» Texte présenté:
——
La Galerie Polka, nous fait découvrir en cette fin d’année des personnalités artistiques qui ont un regard acéré sur le monde qui les entourent.
On peut citer cette première rétrospective de William Klein sur la mode. Plus de soixante photographies et « contacts peints », retraçant plus de soixante ans de travail. Ces images on déjà séduit les amateurs à New York, Rome ou Tokyo. William Klein a été un vrai touche à tout dans le domaine de la création et photographie, film, édition, aucun support n’a échappé à son regard iconoclaste et libre.
C’est en 1954 qu’Alexander Liberman, directeur artistique de « Vogue », repère le photographe américain, français d’adoption. A cette époque, Klein présente des photogrammes au Salon des réalités nouvelles à Paris. Liberman voit dans ces premiers travaux, très loin des photographies glamour de « Vogue », une écriture nouvelle.
——
» Énoncé a: Parmi les lignes qui suivent, recopiez telles quelles celles qui vont de la ligne contenant « This screenshot has height=1013, width=1176. » jusqu'à la ligne contenant « Looking at the screenshot, I should [x=284, y=585]. », ces deux lignes comprises.

(Lignes)
——
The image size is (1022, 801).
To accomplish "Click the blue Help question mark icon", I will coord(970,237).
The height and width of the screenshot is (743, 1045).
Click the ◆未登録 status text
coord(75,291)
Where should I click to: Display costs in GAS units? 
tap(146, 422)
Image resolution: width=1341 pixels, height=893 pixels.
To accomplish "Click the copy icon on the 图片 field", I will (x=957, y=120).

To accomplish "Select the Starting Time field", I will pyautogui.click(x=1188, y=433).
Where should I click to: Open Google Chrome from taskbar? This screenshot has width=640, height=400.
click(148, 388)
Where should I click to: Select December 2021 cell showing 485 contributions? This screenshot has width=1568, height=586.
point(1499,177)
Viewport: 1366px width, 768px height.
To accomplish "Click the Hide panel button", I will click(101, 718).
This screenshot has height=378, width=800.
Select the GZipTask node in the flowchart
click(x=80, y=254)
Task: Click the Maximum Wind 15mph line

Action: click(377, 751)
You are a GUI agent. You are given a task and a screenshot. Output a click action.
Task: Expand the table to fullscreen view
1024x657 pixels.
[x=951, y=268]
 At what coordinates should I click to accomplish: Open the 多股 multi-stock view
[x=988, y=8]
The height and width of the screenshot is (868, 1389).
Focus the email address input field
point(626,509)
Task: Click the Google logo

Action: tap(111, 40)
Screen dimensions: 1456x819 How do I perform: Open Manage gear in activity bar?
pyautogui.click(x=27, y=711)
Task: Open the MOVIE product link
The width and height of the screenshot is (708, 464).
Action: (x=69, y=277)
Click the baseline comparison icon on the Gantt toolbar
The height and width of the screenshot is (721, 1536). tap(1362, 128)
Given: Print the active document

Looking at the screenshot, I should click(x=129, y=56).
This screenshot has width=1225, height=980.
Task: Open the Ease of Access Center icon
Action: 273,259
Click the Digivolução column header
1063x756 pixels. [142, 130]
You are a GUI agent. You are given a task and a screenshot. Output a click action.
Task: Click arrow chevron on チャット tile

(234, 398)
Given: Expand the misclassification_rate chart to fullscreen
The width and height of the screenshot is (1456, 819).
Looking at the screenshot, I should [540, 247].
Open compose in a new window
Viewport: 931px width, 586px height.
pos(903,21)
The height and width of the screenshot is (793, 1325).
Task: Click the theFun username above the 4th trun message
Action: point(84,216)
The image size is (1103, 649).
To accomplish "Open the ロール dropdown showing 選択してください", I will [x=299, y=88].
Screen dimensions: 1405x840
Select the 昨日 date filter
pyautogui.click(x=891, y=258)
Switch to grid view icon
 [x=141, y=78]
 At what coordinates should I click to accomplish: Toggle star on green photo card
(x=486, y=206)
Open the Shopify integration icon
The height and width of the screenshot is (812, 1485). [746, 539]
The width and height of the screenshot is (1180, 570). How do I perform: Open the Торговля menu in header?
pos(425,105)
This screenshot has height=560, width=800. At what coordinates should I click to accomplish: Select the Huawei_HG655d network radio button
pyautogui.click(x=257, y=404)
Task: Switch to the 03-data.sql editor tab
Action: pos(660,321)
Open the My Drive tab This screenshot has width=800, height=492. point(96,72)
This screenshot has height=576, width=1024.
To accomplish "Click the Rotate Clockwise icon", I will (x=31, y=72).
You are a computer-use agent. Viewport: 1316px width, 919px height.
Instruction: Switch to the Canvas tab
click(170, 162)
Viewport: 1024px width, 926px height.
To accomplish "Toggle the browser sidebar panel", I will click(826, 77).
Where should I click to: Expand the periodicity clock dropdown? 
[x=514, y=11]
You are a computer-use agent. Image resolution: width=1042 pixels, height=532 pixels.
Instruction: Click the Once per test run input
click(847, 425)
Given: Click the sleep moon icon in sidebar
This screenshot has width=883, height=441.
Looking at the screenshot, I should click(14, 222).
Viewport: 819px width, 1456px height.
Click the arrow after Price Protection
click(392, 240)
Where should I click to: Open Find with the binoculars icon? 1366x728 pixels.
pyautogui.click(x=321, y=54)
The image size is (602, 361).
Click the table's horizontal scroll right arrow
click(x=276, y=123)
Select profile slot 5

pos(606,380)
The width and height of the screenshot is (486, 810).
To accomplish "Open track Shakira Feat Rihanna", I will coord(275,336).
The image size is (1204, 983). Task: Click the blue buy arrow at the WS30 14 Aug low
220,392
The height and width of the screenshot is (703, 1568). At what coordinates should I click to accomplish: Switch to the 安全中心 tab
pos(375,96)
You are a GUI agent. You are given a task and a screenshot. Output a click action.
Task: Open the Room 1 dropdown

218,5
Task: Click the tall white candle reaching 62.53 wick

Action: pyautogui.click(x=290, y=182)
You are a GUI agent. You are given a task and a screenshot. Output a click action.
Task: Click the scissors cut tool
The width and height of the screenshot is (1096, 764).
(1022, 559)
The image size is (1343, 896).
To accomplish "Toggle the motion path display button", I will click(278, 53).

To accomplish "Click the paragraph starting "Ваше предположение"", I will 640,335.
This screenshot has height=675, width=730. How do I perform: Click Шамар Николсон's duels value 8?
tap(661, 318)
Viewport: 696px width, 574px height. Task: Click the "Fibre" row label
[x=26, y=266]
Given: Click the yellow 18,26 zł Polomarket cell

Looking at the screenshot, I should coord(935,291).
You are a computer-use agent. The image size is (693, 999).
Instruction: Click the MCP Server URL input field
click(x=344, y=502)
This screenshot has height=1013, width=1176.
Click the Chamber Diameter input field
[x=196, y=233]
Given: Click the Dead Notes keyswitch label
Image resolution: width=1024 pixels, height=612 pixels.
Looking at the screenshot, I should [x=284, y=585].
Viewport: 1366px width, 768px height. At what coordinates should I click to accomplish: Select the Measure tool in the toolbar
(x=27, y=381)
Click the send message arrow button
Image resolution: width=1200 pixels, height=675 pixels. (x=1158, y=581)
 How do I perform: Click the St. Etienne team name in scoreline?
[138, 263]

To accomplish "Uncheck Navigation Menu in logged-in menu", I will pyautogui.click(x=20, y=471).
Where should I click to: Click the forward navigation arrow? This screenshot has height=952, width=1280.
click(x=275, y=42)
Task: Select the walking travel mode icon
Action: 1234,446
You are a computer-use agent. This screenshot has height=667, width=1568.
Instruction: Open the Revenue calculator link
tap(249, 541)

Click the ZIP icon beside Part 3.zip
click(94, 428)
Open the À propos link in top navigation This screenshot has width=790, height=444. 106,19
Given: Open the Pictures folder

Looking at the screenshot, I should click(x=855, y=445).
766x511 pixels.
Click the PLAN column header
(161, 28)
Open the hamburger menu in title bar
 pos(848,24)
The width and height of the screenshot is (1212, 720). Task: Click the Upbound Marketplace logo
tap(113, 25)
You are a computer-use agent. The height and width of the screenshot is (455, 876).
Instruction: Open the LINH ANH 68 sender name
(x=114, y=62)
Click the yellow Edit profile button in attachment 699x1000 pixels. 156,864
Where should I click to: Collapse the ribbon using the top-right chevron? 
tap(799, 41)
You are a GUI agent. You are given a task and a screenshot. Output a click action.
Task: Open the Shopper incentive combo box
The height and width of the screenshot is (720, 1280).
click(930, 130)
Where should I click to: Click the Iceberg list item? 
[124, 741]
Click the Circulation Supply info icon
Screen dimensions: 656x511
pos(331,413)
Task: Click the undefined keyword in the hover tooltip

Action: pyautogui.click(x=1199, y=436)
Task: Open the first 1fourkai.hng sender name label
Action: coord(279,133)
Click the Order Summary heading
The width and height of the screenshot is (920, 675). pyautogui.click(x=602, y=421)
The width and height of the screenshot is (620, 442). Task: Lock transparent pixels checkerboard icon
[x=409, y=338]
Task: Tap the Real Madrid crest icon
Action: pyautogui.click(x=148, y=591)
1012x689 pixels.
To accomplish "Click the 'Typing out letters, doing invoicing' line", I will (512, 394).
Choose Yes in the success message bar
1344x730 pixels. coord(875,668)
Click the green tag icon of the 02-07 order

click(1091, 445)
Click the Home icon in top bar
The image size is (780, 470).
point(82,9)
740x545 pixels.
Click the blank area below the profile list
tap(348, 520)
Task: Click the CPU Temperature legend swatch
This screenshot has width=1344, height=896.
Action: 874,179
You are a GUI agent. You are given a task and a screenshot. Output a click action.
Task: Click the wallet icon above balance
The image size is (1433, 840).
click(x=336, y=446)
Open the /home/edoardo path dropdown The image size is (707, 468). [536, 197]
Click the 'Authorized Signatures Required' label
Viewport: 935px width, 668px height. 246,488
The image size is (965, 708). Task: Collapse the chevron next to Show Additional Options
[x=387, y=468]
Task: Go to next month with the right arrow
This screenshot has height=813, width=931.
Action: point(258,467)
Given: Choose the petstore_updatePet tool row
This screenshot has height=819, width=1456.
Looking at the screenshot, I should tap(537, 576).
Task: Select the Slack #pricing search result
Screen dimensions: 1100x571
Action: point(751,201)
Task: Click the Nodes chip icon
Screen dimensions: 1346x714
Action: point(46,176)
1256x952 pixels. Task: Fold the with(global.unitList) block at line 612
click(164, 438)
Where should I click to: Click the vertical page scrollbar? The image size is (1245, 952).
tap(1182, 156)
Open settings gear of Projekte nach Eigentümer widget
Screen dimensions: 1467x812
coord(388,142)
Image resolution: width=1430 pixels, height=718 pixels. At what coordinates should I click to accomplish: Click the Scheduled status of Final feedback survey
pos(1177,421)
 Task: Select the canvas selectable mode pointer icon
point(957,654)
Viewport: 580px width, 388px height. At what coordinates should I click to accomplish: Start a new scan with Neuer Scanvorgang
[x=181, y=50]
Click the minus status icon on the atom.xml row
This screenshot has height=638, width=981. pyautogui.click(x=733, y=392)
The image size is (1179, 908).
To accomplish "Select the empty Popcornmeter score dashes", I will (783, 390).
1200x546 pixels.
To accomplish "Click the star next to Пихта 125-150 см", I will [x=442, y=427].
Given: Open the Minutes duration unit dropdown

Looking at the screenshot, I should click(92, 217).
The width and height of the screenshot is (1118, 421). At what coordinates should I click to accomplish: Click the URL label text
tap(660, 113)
——
» Énoncé b: Dans le texte sur l'exposition William Klein, relevez mot pour mot le passage compris entre « On peut citer » et « une écriture nouvelle. », inclus.

» Réponse attendue a:
This screenshot has height=1013, width=1176.
Click the Chamber Diameter input field
[x=196, y=233]
Given: Click the Dead Notes keyswitch label
Image resolution: width=1024 pixels, height=612 pixels.
Looking at the screenshot, I should [x=284, y=585].

» Réponse attendue b:
On peut citer cette première rétrospective de William Klein sur la mode. Plus de soixante photographies et « contacts peints », retraçant plus de soixante ans de travail. Ces images on déjà séduit les amateurs à New York, Rome ou Tokyo. William Klein a été un vrai touche à tout dans le domaine de la création et photographie, film, édition, aucun support n’a échappé à son regard iconoclaste et libre.
C’est en 1954 qu’Alexander Liberman, directeur artistique de « Vogue », repère le photographe américain, français d’adoption. A cette époque, Klein présente des photogrammes au Salon des réalités nouvelles à Paris. Liberman voit dans ces premiers travaux, très loin des photographies glamour de « Vogue », une écriture nouvelle.